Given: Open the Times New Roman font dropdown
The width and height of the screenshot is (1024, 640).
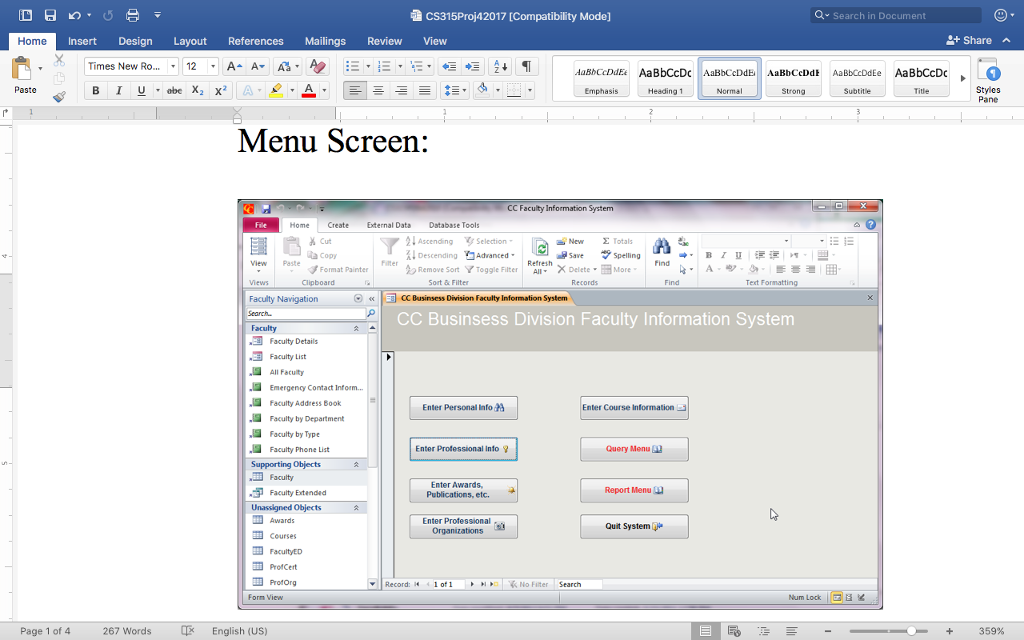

...

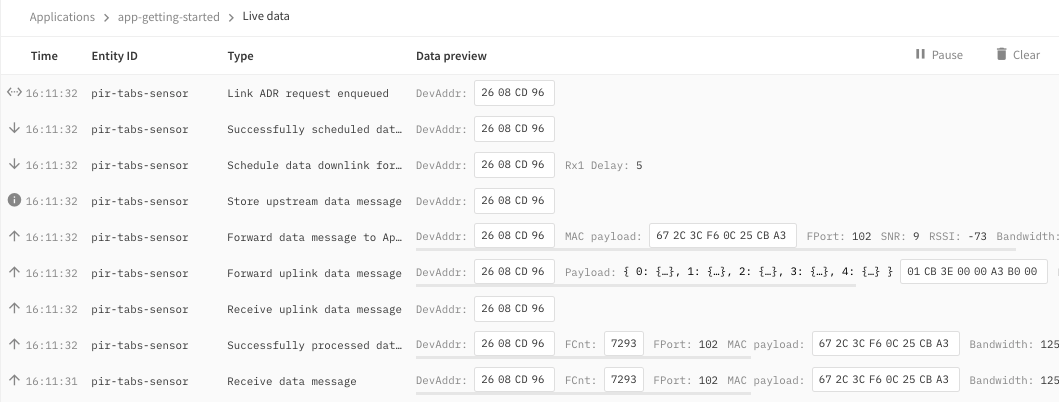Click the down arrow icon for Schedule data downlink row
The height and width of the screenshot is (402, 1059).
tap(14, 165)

==

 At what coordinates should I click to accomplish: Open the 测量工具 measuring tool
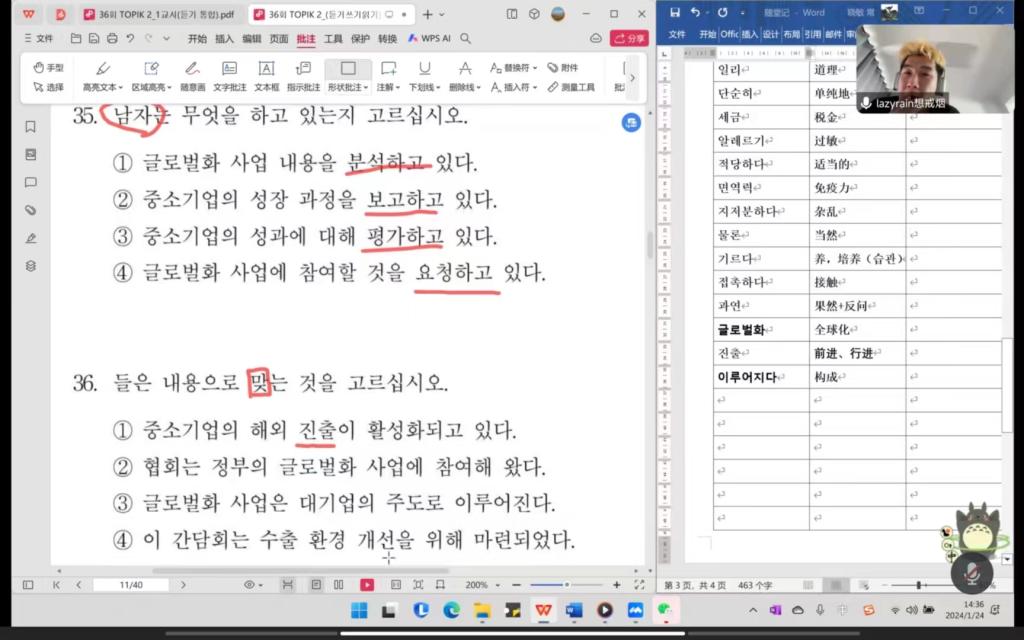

▶ O que fazer: Extraia todas as linhas acima em que aparece a palavra "screenshot".

▶ Resposta:
The width and height of the screenshot is (1024, 640).
The height and width of the screenshot is (402, 1059).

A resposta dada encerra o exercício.